With a DATE key, the creation of monthly partitions can be simplified with INTERVAL partitioning. Because it automates the creation of new partitions, it is very convenient to use in DWH environments with rolling history. I think I never used the “old fashioned” RANGE partitioning anymore since this feature is available in Oracle 11g.

CREATE TABLE fct_sales
(date_id DATE
,prod_id NUMBER
,cust_id NUMBER
,amount NUMBER
)
PARTITION BY RANGE (date_id)
INTERVAL(numtoyminterval(1, 'MONTH'))
(PARTITION p_old_data VALUES LESS THAN (TO_DATE('2014-01-01', 'YYYY-MM-DD')))

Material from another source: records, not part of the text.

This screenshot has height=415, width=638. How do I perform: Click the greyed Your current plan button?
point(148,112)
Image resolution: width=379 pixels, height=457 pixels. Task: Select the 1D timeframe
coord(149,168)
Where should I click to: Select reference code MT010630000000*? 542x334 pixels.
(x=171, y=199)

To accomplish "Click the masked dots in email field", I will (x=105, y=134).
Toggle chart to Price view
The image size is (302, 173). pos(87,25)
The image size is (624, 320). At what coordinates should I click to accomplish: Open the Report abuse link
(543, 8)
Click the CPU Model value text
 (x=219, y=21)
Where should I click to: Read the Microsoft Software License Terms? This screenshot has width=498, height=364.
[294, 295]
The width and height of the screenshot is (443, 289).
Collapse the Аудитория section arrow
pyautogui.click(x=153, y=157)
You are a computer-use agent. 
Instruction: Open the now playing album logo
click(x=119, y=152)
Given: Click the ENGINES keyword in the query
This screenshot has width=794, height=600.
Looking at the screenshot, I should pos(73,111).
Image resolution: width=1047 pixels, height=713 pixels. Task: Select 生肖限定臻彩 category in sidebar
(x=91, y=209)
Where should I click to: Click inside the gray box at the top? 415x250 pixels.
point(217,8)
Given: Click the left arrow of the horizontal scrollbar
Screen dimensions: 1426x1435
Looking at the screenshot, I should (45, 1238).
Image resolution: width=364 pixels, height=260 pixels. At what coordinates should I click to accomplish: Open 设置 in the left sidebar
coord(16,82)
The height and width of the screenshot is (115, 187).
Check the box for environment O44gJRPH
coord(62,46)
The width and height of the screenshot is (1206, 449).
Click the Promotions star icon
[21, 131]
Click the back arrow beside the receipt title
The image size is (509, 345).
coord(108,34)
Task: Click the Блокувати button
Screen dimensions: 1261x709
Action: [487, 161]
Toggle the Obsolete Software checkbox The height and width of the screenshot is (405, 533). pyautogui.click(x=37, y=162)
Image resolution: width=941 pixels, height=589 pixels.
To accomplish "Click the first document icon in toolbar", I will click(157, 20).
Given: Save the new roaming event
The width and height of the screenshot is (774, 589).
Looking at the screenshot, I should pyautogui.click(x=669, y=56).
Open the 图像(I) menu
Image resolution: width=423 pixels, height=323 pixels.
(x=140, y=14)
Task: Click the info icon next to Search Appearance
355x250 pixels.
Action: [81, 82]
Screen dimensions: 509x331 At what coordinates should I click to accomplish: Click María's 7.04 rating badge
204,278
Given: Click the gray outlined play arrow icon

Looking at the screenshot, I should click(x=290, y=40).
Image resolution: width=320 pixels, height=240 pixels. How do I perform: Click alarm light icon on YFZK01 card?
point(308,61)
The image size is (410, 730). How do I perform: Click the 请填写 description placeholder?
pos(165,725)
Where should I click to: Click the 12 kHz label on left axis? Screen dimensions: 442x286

Another advantage of a DATE key is that the query optimizer is able to calculate correct estimations. We have seen above that a filter condition on the primary key of a dimension table should not be used in a star schema. But anyway, the optimizer is able to handle it correctly:

SELECT * FROM dim_date
WHERE date_id BETWEEN TO_DATE('2015-03-01', 'YYYY-MM-DD')
AND TO_DATE('2015-03-31', 'YYYY-MM-DD')
-------------------------------------------------------------------
| Id | Operation | Name | Rows |
-------------------------------------------------------------------
| 0 | SELECT STATEMENT | | 31 |
| 1 | TABLE ACCESS BY INDEX ROWID BATCHED| DIM_DATE | 31 |
|* 2 | INDEX RANGE SCAN | DIM_DATE_PK | 31 |
-------------------------------------------------------------------

So, what could be a reason not to use a DATE column for the primary key of the time dimension? The only argument I heard from customers using numeric date keys: The size of the fact table will increase. Yes, that’s true: The internal representation of a DATE column in Oracle is 7 bytes. If you use a NUMBER column in the format YYYYMMDD, only 5 bytes are used for each value. 2 bytes less for each row. For a fact table with 100 million rows, this would be 200 MB less data. Does this really matter? I think, no.

Julian Date Key

Another interesting alternative for a surrogate key is to use the julian day as a numeric primary key. This solution is described in Dylan Wan’s blog. The Julian day is an increasing number for each date, starting on 1st Januar 4712 B.C. The Julian day of today can be selected in Oracle with the following query:

SELECT TO_CHAR(SYSDATE, 'J') FROM dual

The Julian day can be stored as a NUMBER column and used as the primary key for the time dimension. Because it is an ordered key that identifies a particular date, it can be used as a partition key for RANGE partitioned fact tables, too. The definition of the partition borders is a bit tricky. One way is to define a virtual column of type DATE and use this column as the partition key (partitioning on virtual columns is supported since Oracle 11g):

CREATE TABLE fct_sales
(date_id NUMBER
,prod_id NUMBER
,cust_id NUMBER
,amount NUMBER
,cal_day DATE AS (TO_DATE(date_id, 'J')) VIRTUAL
)
PARTITION BY RANGE (cal_day)
(PARTITION p_2014_01 VALUES LESS THAN (TO_DATE('2014-02-01', 'YYYY-MM-DD'))
,PARTITION p_2014_02 VALUES LESS THAN (TO_DATE('2014-03-01', 'YYYY-MM-DD'))
,PARTITION p_2014_03 VALUES LESS THAN (TO_DATE('2014-04-01', 'YYYY-MM-DD'))
...
,PARTITION p_2014_11 VALUES LESS THAN (TO_DATE('2014-12-01', 'YYYY-MM-DD'))
,PARTITION p_2014_12 VALUES LESS THAN (TO_DATE('2015-01-01', 'YYYY-MM-DD'))
,PARTITION p_2015_01 VALUES LESS THAN (TO_DATE('2015-02-01', 'YYYY-MM-DD'))
,PARTITION p_2015_02 VALUES LESS THAN (TO_DATE('2015-03-01', 'YYYY-MM-DD'))
...
)

What is the benefit of this solution? The required space per value is the same as with a numeric date key (5 bytes), but because there are not gaps in the number ranges, it is easier for the optimizer to estimate the cardinality. As mentioned before, this is not really relevant for typical queries in a star schema. Therefore, to use the Julian day as the primary key for the time dimension is a nice idea, but it has no real advantages.

Summary

So, what is the best solution for the primary key of the time dimension? We have seen four different approaches. Each of them has some benefits and drawbacks.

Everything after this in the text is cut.